Ghailani, an alleged Al-Qaeda operative, arrived at the Metropolitan Correctional Center and was expected to make his first appearance in a Manhattan federal court on Tuesday, according to Attorney General Eric Holder.
"With his appearance in federal court today, Ahmed Ghailani is being held accountable for his alleged role in the bombing of U.S. embassies in Tanzania and Kenya and the murder of 224 people," Holder said in a statement.
"The Justice Department has a long history of securely detaining and successfully prosecuting terror suspects through the criminal justice system, and we will bring that experience to bear in seeking justice in this case."
Ghailani faces 286 counts of murder, conspiracy to murder, bomb and maim, and conspiracy to use weapons of mass destruction against U.S. nationals, charges for which he could receive the death penalty.
According to the indictment from March 2001, Ghailani also conspired with Al-Qaeda leader Osama bin Laden and other Qaeda members to kill Americans.
Expectations had grown in recent weeks that Ghailani would be the first Guantanamo inmate to be brought to U.S. shores and tried in a civilian court.
President Barack Obama has vowed to close by January 2010 the Guantanamo detention center that still houses about 240 "war on terror" inmates, most of whom have been detained since the September 11, 2001 attacks on the United States.

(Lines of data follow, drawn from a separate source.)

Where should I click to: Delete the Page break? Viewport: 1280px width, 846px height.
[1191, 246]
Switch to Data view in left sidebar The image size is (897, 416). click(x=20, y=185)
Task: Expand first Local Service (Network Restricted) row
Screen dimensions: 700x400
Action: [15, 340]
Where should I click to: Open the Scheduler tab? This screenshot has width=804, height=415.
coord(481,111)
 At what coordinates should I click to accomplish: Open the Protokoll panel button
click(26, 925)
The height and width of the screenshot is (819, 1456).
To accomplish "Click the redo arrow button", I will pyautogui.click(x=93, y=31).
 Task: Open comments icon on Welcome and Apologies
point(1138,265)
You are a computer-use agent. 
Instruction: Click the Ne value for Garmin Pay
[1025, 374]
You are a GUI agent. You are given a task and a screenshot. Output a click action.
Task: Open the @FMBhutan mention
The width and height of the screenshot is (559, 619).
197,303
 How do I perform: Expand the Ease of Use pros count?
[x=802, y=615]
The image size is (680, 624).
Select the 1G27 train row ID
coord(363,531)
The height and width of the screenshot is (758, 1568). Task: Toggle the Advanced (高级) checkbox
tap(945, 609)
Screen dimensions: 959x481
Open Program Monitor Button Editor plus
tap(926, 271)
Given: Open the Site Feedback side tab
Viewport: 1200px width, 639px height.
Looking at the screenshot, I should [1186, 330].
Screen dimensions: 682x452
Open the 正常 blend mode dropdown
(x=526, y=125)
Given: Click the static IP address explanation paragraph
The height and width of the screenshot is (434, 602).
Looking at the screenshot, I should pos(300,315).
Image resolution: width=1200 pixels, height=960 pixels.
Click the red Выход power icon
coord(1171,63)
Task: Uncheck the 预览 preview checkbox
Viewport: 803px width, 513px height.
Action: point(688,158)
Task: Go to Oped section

The U.S. leader hopes other countries will take in some of the 50 detainees so far cleared for release. An Algerian national has been taken in by France, while an Ethiopian-born British resident was returned to Britain, but finding homes for the others has proven to be difficult.
Many leaders of countries who called for the facility to be shut down have refused to harbor its former inmates, and the U.S. Congress has opposed moves to let them stay in the United States.
Obama is under intense pressure to decide the fate of the detainees from 30 nations at the camp, many of whom have not been charged.
Some may be impossible to try, as their evidence may be inadmissible in court due to interrogation methods branded by critics as torture, but may also be deemed too dangerous to release.
Last week Canada turned down Washington's requests to take in Guantanamo detainees, becoming the third U.S. ally to put a snag in efforts to shutter the infamous prison.
Ottawa last month turned down a U.S. request to take in three of 17 Chinese Muslim detainees cleared for release from the U.S. naval base in southern Cuba because of "significant security concerns," Canadian immigration ministry spokesman Alykhan Velshi told AFP.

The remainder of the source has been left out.